*Work instructions:*
[1] According to the market summary, by how much did German import prices rise year over year?
[2] Decide whether each statement agrees with the market summary: (a) French preliminary June CPI came in above expectations. (b) John Healey resigned after the Treasury declined the resources he requested. (c) The annual rate for UK Q1 GDP was revised up.

*Excerpt:*
○ ○ ○
French preliminary June CPI surprised to the downside at 1.8% y/y (vs 2.0%e), bringing headline inflation back to target for the first time in three months, while French consumer spending (+0.5% m/m) beat.

German May retail sales jumped 1.1% m/m (vs flat expected), unemployment unexpectedly fell (-1.0k vs +5.0k expected), and the early North Rhine-Westphalia CPI print eased to 2.1% y/y ahead of the national figure.

The main inflation watch-out came from German import prices, up 6.8% y/y - the strongest annual rise since December 2022.

Elsewhere, Italian PPI cooled sharply, Swiss KOF beat (101.2 vs 99.0e), and Finland's GDP indicator firmed - On the ECB itself, the messaging skewed hawkish.

Lagarde opened the Sintra forum arguing Europe is now more resilient to shocks, characterizing June's quarter-point move as a deliberate, unanimous decision rather than an "insurance hike." Chief Economist Lane reinforced this, calling it a "robust decision" and flagging that oil prices may stay above pre-war levels for a couple of years, keeping a cost-push impulse in the system.

Nagel said it was too early to commit on further hikes but stressed vigilance and warned inflation could stay well above target; Wunsch went further, saying another hike may be needed and he'd rather move quickly.

With energy prices having retreated rapidly, press sources suggest the upcoming eurozone inflation print (tomorrow) could put a July hike back on the table.

Separately on trade, Sefcovic and China's Wang held "constructive" talks, and the EU and China set an October deadline to reset trade ties via a joint statement on new consultations. - UK macro was softer.

Final Q1 GDP held at 0.6% q/q but the annual rate was revised down to 0.9% (from 1.1%), nudging gilt yields lower and reinforcing expectations that BoE rate-hike odds are fading as growth slows.

The current account deficit came in slightly wider at -£22.1B, BRC shop price inflation held at 1.2%, business confidence dropped, and Zoopla flagged a 7% fall in sales agreed.

Sainsbury's Q1 update was modestly ahead with guidance affirmed. - Headline UK event is the Defence Investment Plan (DIP), to be published today and framed as one of Starmer's final acts before he stands down.

The expected funding settlement of roughly £14.5B falls well short of the ~£28B officials say is needed.

Key pre-briefed elements: a £5B push into drones and autonomy (pitched as the UK's largest-ever such investment, drawing on Ukraine and Iran lessons); naval shipbuilding via a new "common combat vessel" and amphibious ships, reviving the Anglo-Dutch Project Catherina to replace the retired Albion class (work spread across Babcock Rosyth, BAE Barrow/Govan and others); 12 nuclear-capable F-35A jets plus continuation of the Global Combat Air Programme with Italy and Japan; and new Commando Force capabilities aimed at a combined fleet with the Netherlands.

The plan is overshadowed by a funding row.

Defense Secretary John Healey resigned after the Treasury declined his requested resources (he'd secured £13.5B), and Armed Forces Minister Al Carns followed, calling it not "transformative enough." Successor Dan Jarvis pushed the settlement to ~£14.5B.
○ ○ ○
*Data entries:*

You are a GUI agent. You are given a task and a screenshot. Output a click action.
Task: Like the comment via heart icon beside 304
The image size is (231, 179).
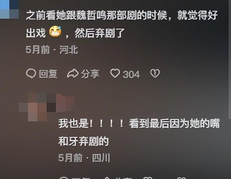click(x=115, y=73)
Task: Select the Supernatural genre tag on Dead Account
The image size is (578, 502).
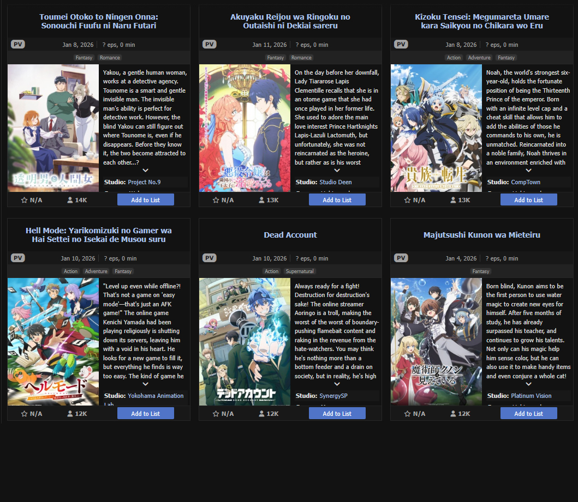Action: tap(300, 271)

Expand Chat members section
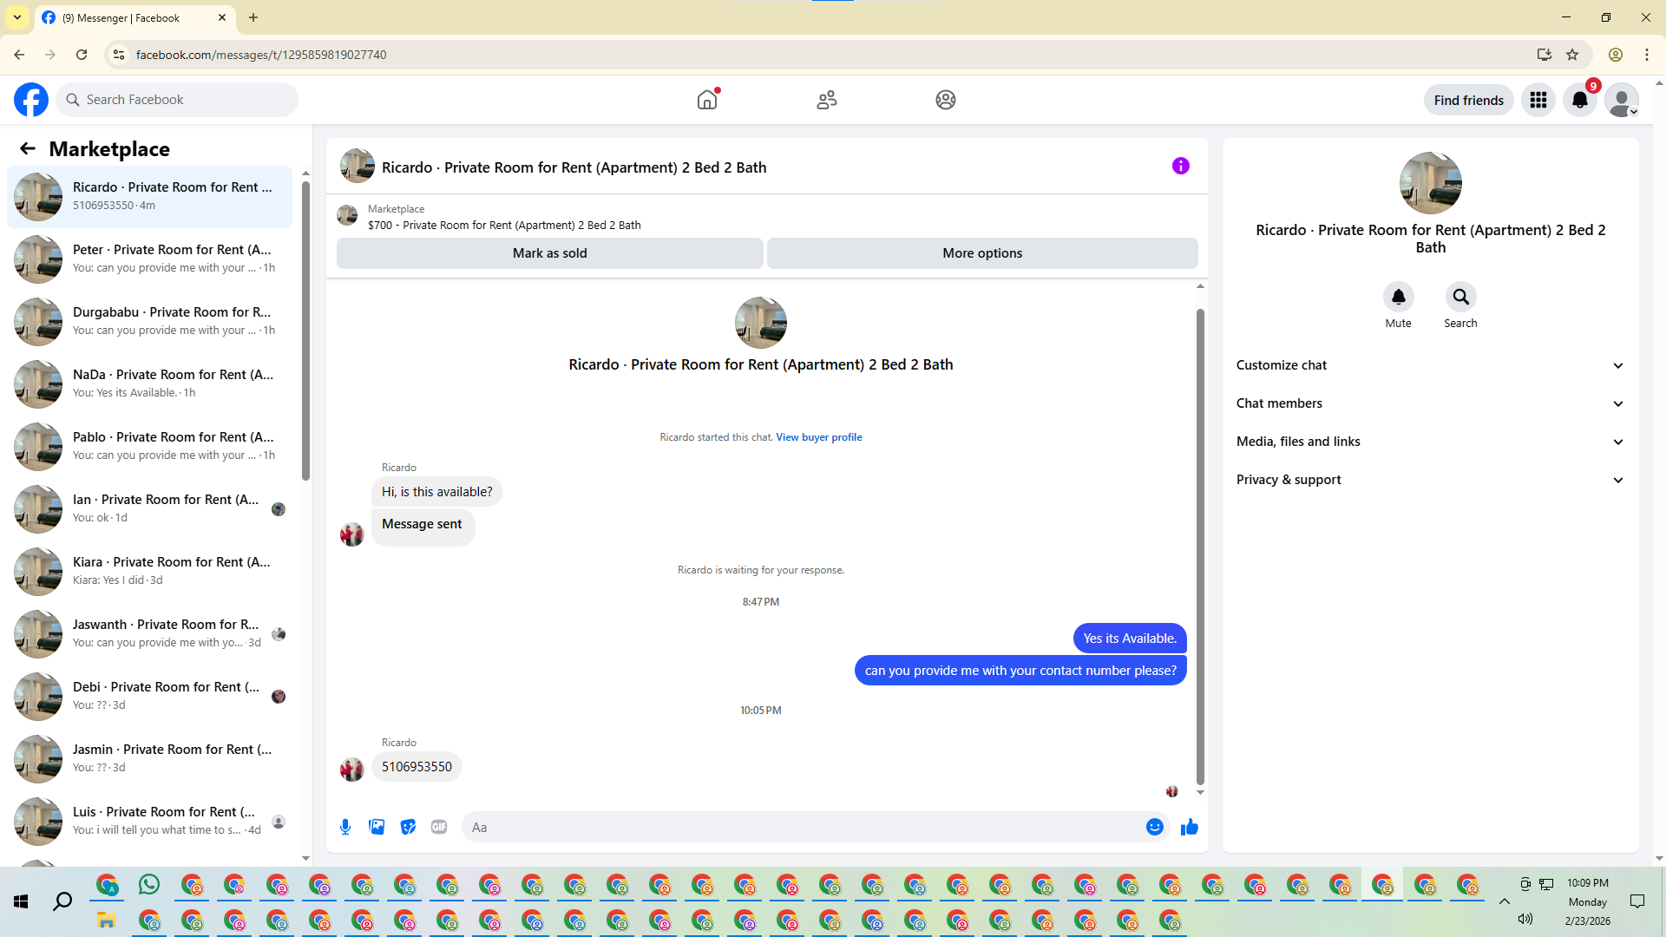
○ ○ ○
*Solutions:*
[1] 6.8% y/y, the strongest annual rise since December 2022.

[2]
(a) No: "surprised to the downside at 1.8% y/y (vs 2.0%e)"
(b) Yes: "Defense Secretary John Healey resigned after the Treasury declined his requested resources"
(c) No: "the annual rate was revised down to 0.9% (from 1.1%)"